Urban
Imaginaries: Locating the Modern
City
by Alev Cinar and Thomas
Bender
University of Minnesota Press. London,
2007
290 pp., illus. 15 b/w, col. Trade, $75;
paper, $25.00
ISBN: 0-8166-4801-8;
ISBN: 0-8166-4802-6.
Reviewed by Martha Patricia Niño
Mojica
Pontificia Universidad Javeriana de Bogotá
Facultad
de Artes Visuales
Carrera 7 Number 40-62
Colombia
ninom@javeriana.edu.co
The book discusses changes
in the traditional concept of the city.
It is not possible to represent a city
in an objective way because it depends
on the experience of each observer. The
analysis of the city is done through
three main topics: the city and its boundaries,
competing narratives of the city, and
the relation between city and nation.
The chapters take into account various themes related
to urban imaginaries created through cinema, market relations, literary imagination,
the official discourse of the state in front of immigrants, and gender relations.
Rather than employing an abstract and decontextualized definition of modernity,
the study considers locally produced meanings. In those urban imaginaries, Los Angeles is depicted
through the discourse of NAFTA treatments and anti-migrant phobia of the 80’s
that seem to be decreasing due to the raising of a “Hispanic Hollywood”.
The borders of the city shift along with narratives of cultural citizenship
and identity. Paris is analyzed from the point of view of its commercial arcades,
formerly described by Walter Benjamin and also through the haussmannization
of the city. Cohen draws attention to how 18th century Paris despised its waterways
due to the ideology of the time that celebrated stability, unity, and fixity
instead of flow, process, and transience suggested by water. Laleli- Istanbul
is seen as place that redefines what we understand as city because it is a
borderline with transnational markets. Therefore, it is defined more in terms
of flows of people, goods, and money, rather
than in terms of a physical space. In places
like Ankara the conceptualization of the “world city” is closely
related to world commerce. The city is not conceived as background for globalization, but
as its primary factor. On the contrary, Amman is labeled “not a city”
because it exhibits lack of globalization, market, nightlife,
and it is mainly composed of displaced
people who do not
really have a bound of identity with the city.
The city is also represented through cinematic experiences. Jaguaribe
examines the favelas in Rio de Janeiro and Sao Paulo that constitute a city
without maps. In this sense — they resemble Douala —
a place that is not coded, structured
or mapped in any known official way.
Their urban imaginaries seem to offer
a blend of violence with pretence trickery,
profusion of talk, new words,
new images, and new styles. They also
signal the emergence of a new “realist
fiction” that seeks to revitalize
experience through the “shock
of the real.” The
shock of the real is fabricated through
brutal crimes, murders, shootings,
violent disputes, tumultuous events
and the destruction of identity. The
representations of the favelas can
be read as a synecdoche of the nation —
while it resembles a spectacular American
action film —
devoid of realism.
The city also becomes an interesting object of social pathology.

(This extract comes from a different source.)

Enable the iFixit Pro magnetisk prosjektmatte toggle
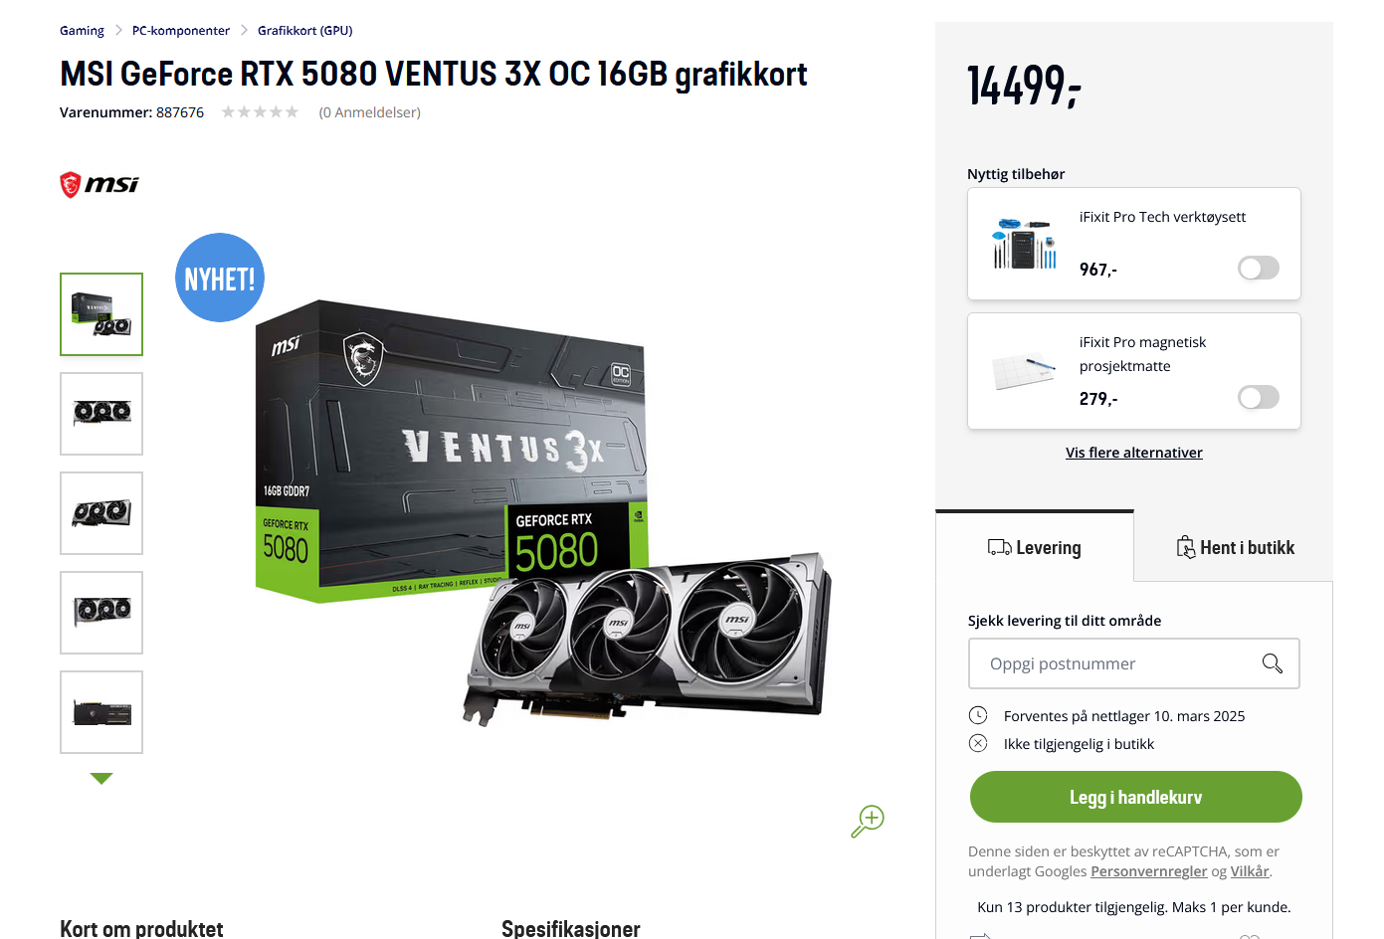The width and height of the screenshot is (1384, 939). [x=1259, y=397]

For example, Beirut is seen through the discourse
of the rebuilding of the nation, after a bloody
civil war that lasted 15 years and almost tore apart the whole country. The
aim of the architectural strategy was to
erase the memory of the civil war, thus,
the center of the city was reconstructed
in the absence of a strong national identity.
The spectre of post-colonial history that still haunts many countries, including Israel. This is
another chief aspect, which is analyzed. Its conflicting urban narratives question
Jaffa and Tel Aviv as neither urban, nor modern, nor public.
The book has no previous analysis of what modernity means, nor
strong allusions to the role of industrialization in the creation of the cities — other
than Paris — nor
a clear differentiation of modernity, modernization, modernism, or postmodernism.
The notion of technological progress and its paradoxes are not mentioned in
the book. So, it is up to the reader to figure out how those conceptual elements
interact with the urban imaginaries of the cities. The compilation of essays offers interesting
examples of cities that challenge the notion of a hard city
with clear borders and the way in which the media construct realities that
are valuable for architects, historians and artists.